Of bikes and bonnets

Caitlin and I just returned from a magical adventure.

The Loire Valley is littered with castles, yet in our seven months here, we had visited only one castle each (the closest one) and hadn’t even laid eyes on the Loire River. For the sake of stories and photo albums, we decided to rectify that situation by biking to the nearby village of Ponts-de-Cé. When we got there, we were devastated to discover that the Loire had disappeared. “How will they make wine?!” we cried in disbelief.

Scenic overlook of the Low-ire.

False alarm! A few meters farther, we got a real view of the Loire, which does indeed contain water.

This is the real Loire.

After snacking on bread and apples in the park, we had over an hour to twiddle our thumbs until the castle museum opened. Ponts-de-Cé itself was fairly nondescript, but Caitlin had a great idea. “This would be more fun if we pretend it’s another country,” she said. So we did.

Like France, Ponts-de-Cé was still in Easter Sunday mode—that is, closed—so our only possible option for entertainment was a tabac that sold wine for —not kidding—1€10/glass. A country where wine is as cheap as water? Yes, please.

After a glass or three, we headed to the most ridiculous(ly wonderful) museum in the world.

From outside, Pont-de-Cé’s castle doesn’t look like much. It has neither moat nor ramparts, and kind of looks chopped in half. Because theirs lacks the grandeur of so many castles so very close by, I think the good people of Ponts-de-Cé knew they needed an edge. So once upon a time, someone said, “Hey I know! Let’s fill our B-list castle with bonnets!”

Inside, therefore, now lies the Musée des coiffes et des traditions—no joke, a museum full of hundreds of white lace bonnets.

France has a thing for putting glorious creepy mannequins in museums. This one was no exception.

Room1, in which our bike trek to this foreign land was rewarded with creepy mannequins in funny hats.

Room 2, in which there are bonnets, bonnets, everywhere, yet not a one to wear.

The Ponts-de-Cése (the way I pronounce their nationality in my head, just by the way, sounds like “pond disease”) taught me an important lesson on my role as a woman. Most of the bonnets featured some motif (flowers, leaves, bells) in a set of seven, to symbolize the Seven Virtues of Women.

Work, constancy, fidelity, courage, beauty, patience, and purity. I've got courage and beauty down, so maybe it's time to focus on my constancy if I want to be the perfect woman...

Throughout the museum, we pretended we were shopping for my wedding veil.

We chose this one.

Room 3, in which there were even more creepy mannequins.

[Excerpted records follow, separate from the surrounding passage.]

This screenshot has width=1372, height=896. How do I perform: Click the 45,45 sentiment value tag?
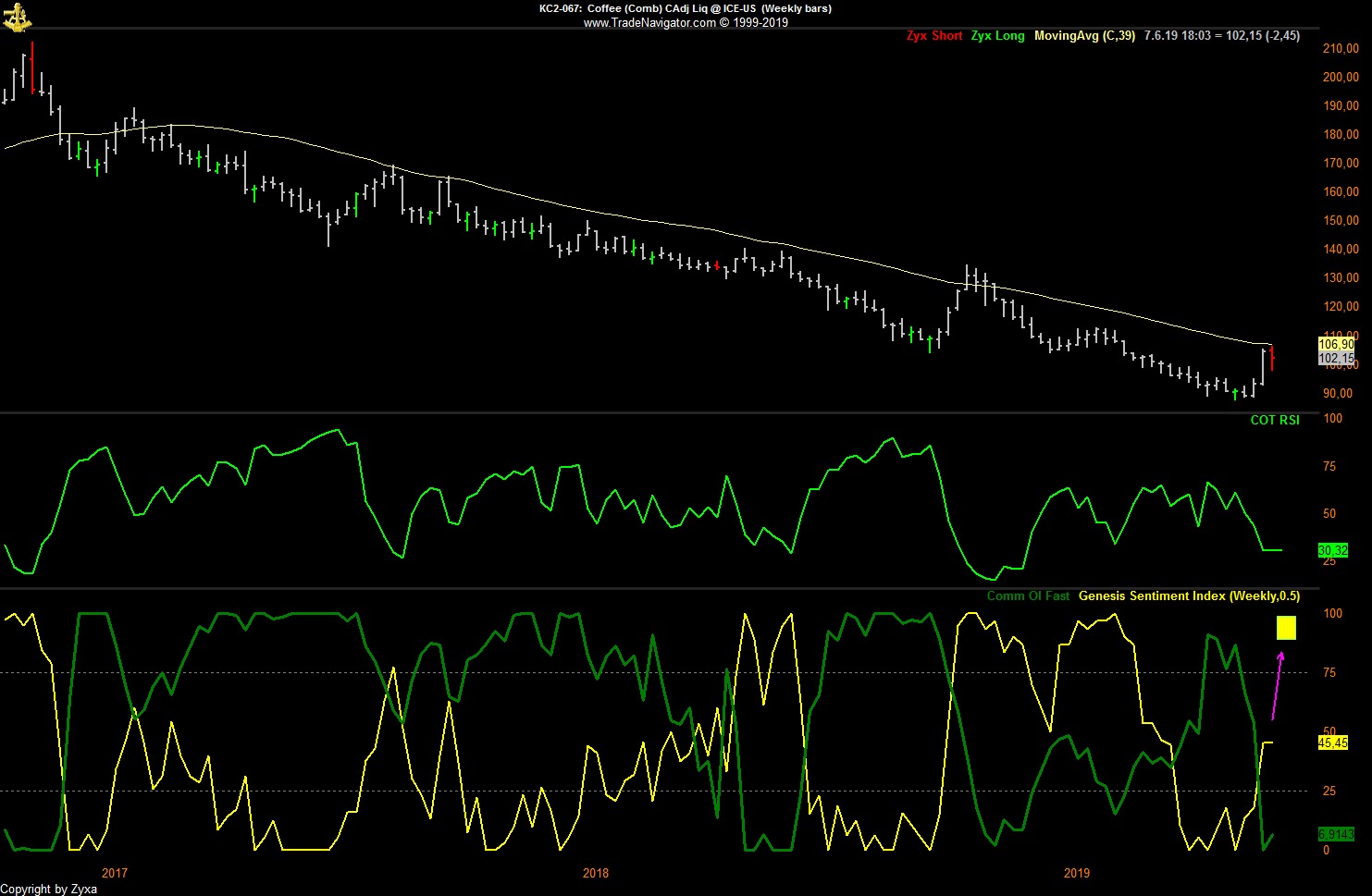(x=1332, y=743)
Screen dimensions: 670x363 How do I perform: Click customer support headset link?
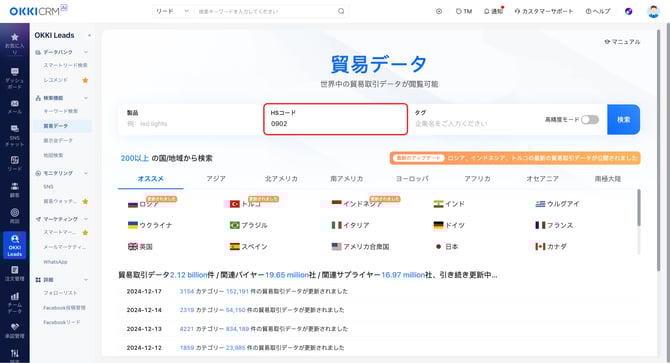click(544, 11)
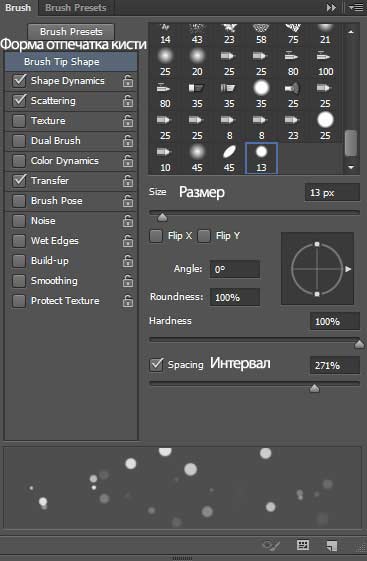Image resolution: width=367 pixels, height=561 pixels.
Task: Uncheck the Spacing checkbox
Action: (x=156, y=365)
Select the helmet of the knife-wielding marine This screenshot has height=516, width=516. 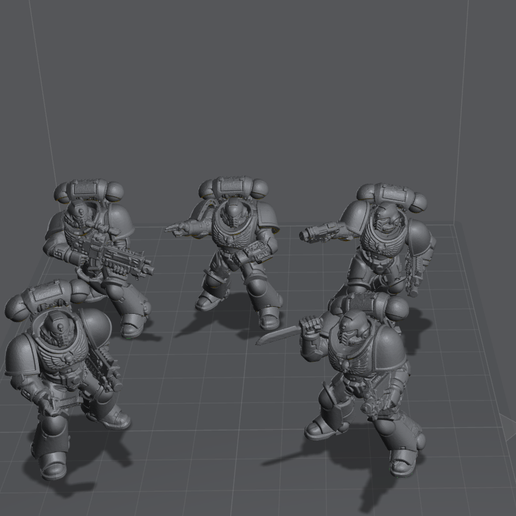353,329
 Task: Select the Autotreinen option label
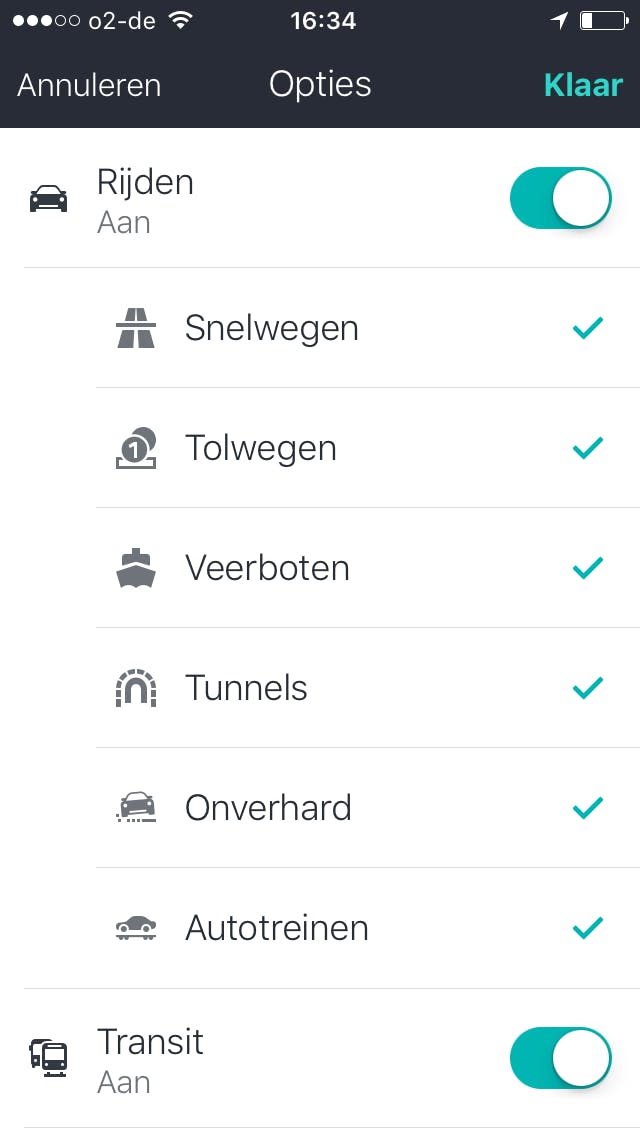pos(277,928)
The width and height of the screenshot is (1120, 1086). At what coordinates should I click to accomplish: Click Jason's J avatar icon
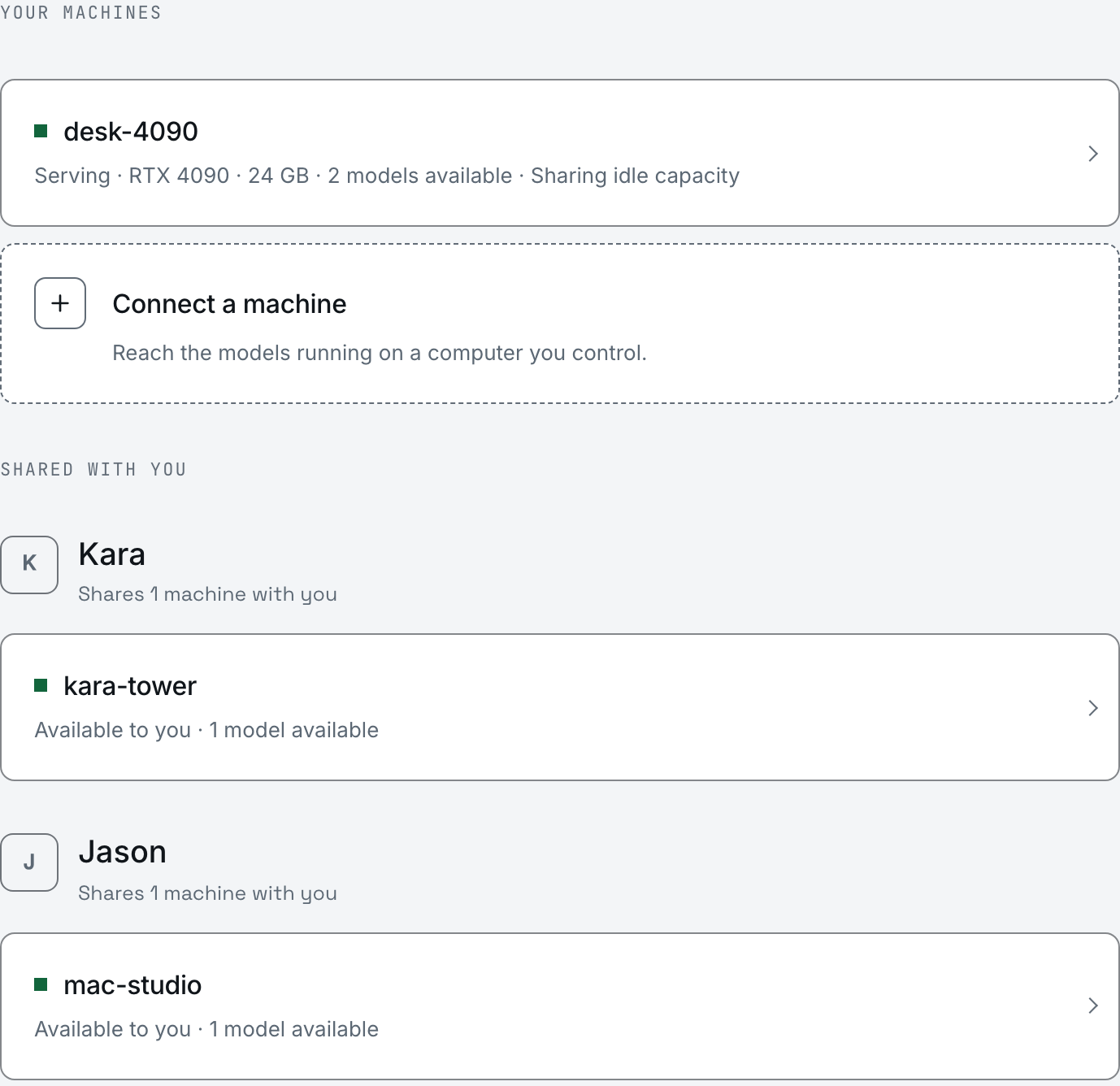(29, 862)
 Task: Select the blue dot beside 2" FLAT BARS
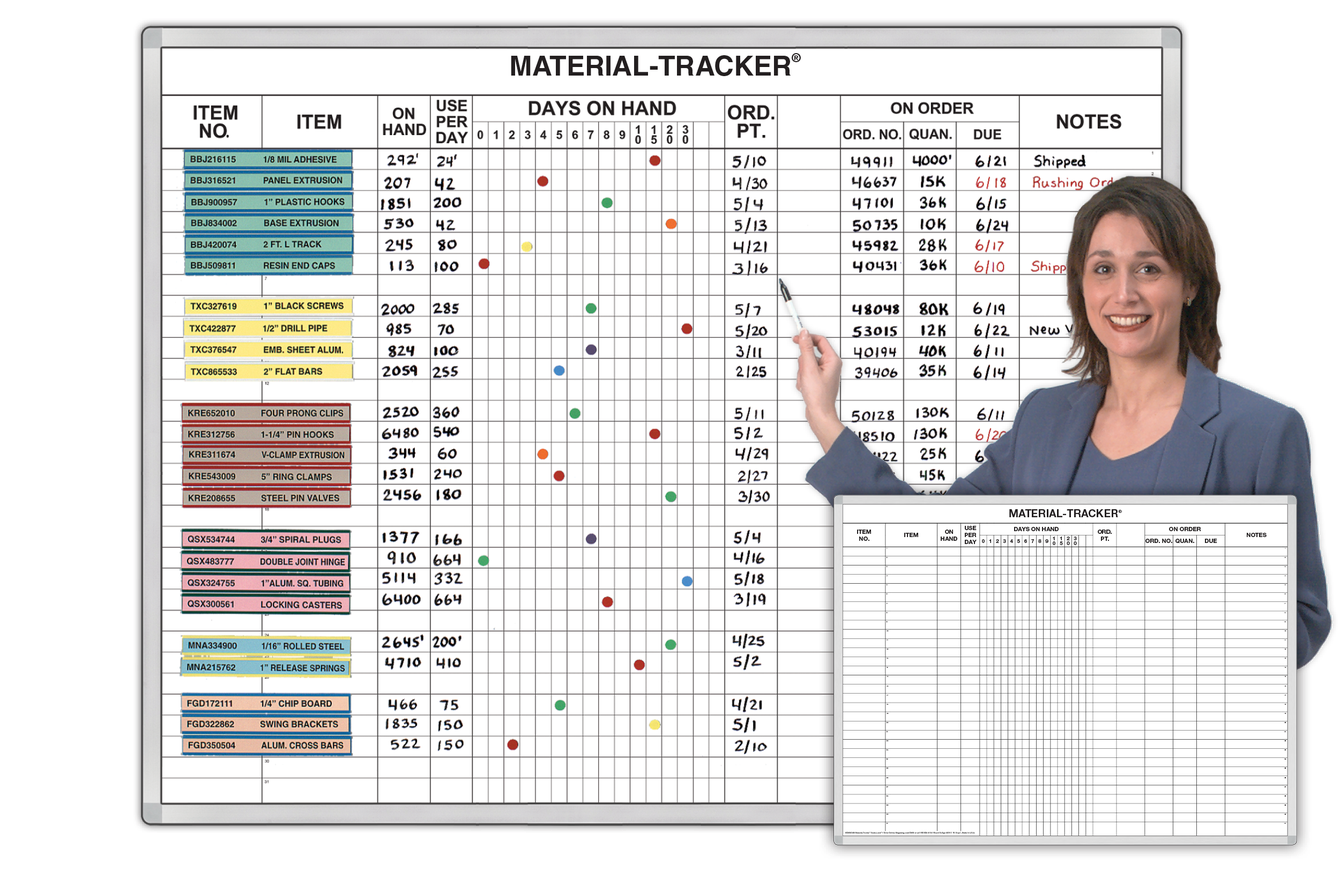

I'm sure they come to life when we're not looking.

It got even better. Mindful of its castle setting, the bonnet museum invites you up the tower. On the way up the winding stairs, you pass the ominously-labeled “Room of Discipline.”

I didn't feel like reading the explanation provided, because it was more fun to guess discipline involved being made into a wig.

The “Room of Women’s Security” housed an impressive collection of dolls and some unlabeled pottery. Most of the dolls came from France, but also elsewhere in Europe, and just for fun, Guatemala.

The dolls were also wearing bonnets.

What I loved about the museum, other than its obvious ridiculous factor, is that I’ve always loved old-fashioned clothes. My mother will gladly regale you with tales of the Laura Ingalls Wilder costumes she made me for Halloween. Seriously, it’s fascinating.

I mean, can you imagine dressing your toddler in this get-up and then having to clean it after they poop?

To visit a whole museum of old-fashioned accessories—set in an ancient castle, no less? What a day!